Kasus ini menjadi tamparan keras bagi wajah pemerintahan daerah. Publik menilai, jika benar puluhan paket kegiatan bisa dibayarkan tanpa realisasi pekerjaan, maka hal itu menunjukkan adanya dugaan lemahnya pengawasan internal, buruknya sistem kontrol anggaran, hingga kemungkinan adanya praktik kolusi yang terstruktur.
Sementara itu, Kepala Kejaksaan Negeri Kabupaten Kepulauan Meranti, Ricky Makado, SH., MH., saat dikonfirmasi RibakNews.com, membenarkan bahwa perkara tersebut telah diproses oleh bidang tindak pidana khusus.
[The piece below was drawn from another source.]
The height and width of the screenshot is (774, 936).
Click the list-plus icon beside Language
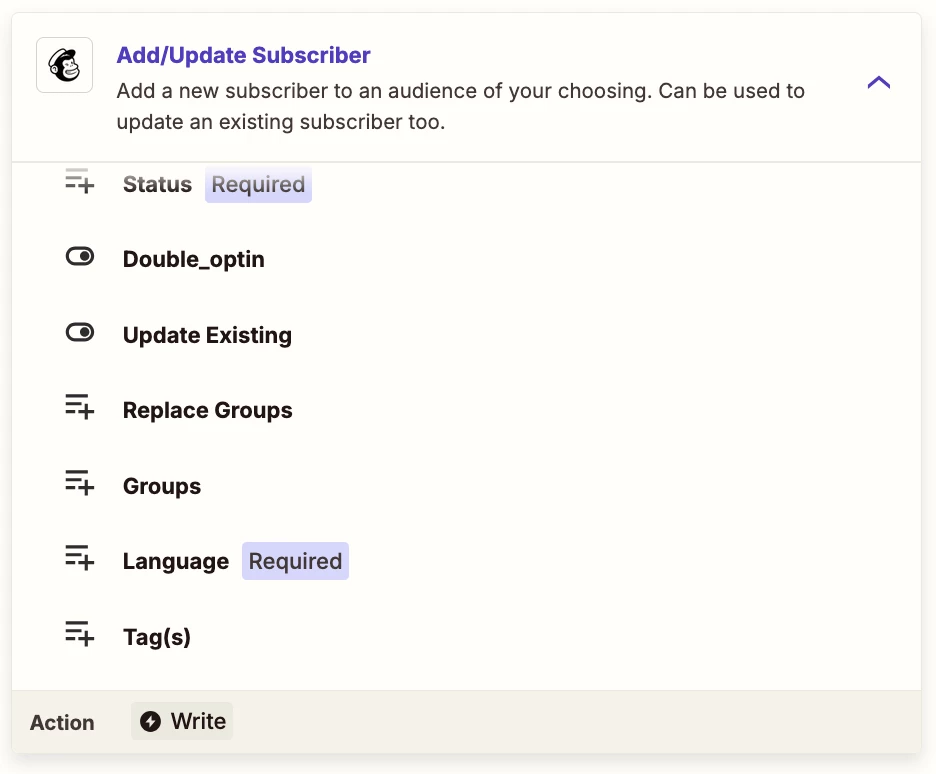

“Kasus tersebut sudah kami tindak lanjuti. Pemeriksaan terhadap pihak-pihak terkait telah dilakukan oleh Pidsus. Memang sempat tertunda karena libur Idul Fitri, namun saat ini proses kembali berjalan,” ujarnya.
Forkorindo Riau menegaskan akan terus mengawal proses hukum hingga tuntas. Mereka meminta Kejaksaan tidak memberi ruang bagi praktik penyalahgunaan anggaran, terlebih di tengah kondisi masyarakat yang masih membutuhkan pembangunan nyata.
“Jangan sampai uang rakyat hanya habis di atas kertas. Jika benar ini fiktif, maka ini adalah bentuk pengkhianatan terhadap amanah publik. Kami akan terus kawal sampai ada kejelasan hukum,” tutup Tp. Batubara.
(Ir. Habeahan).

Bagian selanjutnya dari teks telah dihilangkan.